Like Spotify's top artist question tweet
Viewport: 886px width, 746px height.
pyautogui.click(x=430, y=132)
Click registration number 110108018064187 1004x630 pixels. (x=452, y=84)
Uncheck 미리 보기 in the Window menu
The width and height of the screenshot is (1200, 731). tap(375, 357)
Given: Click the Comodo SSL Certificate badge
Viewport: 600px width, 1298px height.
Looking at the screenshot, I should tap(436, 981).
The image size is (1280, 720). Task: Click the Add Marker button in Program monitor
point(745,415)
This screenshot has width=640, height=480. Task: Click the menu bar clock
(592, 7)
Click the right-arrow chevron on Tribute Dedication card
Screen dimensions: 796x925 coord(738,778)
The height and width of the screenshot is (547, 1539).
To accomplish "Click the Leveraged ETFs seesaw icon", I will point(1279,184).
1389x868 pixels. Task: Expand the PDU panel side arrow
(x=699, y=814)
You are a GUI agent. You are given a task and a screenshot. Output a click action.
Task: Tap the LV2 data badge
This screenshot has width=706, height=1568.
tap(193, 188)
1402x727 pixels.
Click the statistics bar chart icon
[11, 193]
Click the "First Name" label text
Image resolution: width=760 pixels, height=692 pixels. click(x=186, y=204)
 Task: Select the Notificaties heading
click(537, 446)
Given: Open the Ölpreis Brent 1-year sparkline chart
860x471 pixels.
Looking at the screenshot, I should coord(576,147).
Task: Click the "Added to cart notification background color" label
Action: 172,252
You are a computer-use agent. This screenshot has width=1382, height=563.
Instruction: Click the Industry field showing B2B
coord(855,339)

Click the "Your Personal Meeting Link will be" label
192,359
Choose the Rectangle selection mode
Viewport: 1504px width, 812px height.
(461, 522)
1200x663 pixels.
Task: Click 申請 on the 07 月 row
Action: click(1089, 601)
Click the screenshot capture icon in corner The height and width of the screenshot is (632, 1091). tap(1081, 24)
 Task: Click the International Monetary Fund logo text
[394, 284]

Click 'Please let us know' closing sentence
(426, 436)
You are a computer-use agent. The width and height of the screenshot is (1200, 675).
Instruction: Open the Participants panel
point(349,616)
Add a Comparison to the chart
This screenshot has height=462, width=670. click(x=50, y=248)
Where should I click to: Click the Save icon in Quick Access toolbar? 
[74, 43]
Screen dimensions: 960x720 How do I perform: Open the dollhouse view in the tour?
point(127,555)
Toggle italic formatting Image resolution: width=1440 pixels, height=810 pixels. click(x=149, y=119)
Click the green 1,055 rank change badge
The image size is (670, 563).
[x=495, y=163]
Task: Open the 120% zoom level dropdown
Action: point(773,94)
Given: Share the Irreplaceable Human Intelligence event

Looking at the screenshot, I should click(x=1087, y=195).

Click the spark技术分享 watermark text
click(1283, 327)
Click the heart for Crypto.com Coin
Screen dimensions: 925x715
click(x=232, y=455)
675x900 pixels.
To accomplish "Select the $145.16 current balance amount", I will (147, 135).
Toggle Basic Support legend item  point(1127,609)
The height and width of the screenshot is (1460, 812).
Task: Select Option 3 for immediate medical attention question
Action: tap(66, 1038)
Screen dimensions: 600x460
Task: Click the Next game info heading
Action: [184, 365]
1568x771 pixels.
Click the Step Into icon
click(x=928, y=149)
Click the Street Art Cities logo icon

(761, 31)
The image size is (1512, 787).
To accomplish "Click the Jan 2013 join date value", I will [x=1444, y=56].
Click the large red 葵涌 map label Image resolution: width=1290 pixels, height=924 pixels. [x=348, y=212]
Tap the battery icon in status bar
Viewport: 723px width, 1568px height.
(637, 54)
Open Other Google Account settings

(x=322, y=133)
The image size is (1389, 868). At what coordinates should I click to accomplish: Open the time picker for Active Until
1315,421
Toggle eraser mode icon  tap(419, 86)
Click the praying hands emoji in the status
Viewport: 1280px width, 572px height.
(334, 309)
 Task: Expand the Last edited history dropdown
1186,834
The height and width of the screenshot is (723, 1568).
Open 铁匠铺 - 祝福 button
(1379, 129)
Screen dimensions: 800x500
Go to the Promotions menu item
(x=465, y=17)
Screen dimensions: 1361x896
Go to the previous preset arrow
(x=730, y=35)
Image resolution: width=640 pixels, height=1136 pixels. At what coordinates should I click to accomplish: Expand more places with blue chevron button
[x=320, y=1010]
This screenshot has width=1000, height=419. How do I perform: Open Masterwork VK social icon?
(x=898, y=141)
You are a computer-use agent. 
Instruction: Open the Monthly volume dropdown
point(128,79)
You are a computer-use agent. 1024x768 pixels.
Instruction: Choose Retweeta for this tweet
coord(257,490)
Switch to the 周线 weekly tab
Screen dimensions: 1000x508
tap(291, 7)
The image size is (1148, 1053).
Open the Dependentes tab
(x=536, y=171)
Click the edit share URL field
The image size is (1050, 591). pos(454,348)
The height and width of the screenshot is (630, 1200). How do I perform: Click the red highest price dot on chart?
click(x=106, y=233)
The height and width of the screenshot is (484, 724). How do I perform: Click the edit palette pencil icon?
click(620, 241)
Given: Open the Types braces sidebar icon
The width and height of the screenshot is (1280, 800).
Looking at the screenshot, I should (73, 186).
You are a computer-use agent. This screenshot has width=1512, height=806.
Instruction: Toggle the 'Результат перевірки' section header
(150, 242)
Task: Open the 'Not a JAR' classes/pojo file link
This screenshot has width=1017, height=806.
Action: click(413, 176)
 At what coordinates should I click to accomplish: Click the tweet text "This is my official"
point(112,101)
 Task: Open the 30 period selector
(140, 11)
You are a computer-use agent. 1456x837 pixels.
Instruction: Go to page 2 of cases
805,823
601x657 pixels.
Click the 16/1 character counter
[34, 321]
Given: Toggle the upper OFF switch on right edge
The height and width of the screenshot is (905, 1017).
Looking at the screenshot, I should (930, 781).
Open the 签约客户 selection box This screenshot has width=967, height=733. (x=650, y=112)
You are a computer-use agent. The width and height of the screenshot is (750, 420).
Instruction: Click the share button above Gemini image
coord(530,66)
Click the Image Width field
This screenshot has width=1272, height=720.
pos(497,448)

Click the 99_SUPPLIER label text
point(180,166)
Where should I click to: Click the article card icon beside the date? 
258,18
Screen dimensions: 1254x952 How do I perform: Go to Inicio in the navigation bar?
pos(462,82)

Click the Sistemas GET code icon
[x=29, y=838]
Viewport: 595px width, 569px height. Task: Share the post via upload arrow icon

+ + +

> [Task prompt]:
Every line of the data above that includes "agent" should be listed.

> [Completed task]:
You are a GUI agent. You are given a task and a screenshot. Output a click action.
You are a computer-use agent. This screenshot has width=1382, height=563.
You are a computer-use agent. The width and height of the screenshot is (1200, 675).
You are a computer-use agent. 
You are a computer-use agent. 1024x768 pixels.
You are a computer-use agent. This screenshot has width=1512, height=806.
You are a computer-use agent. 1456x837 pixels.
You are a computer-use agent. The width and height of the screenshot is (750, 420).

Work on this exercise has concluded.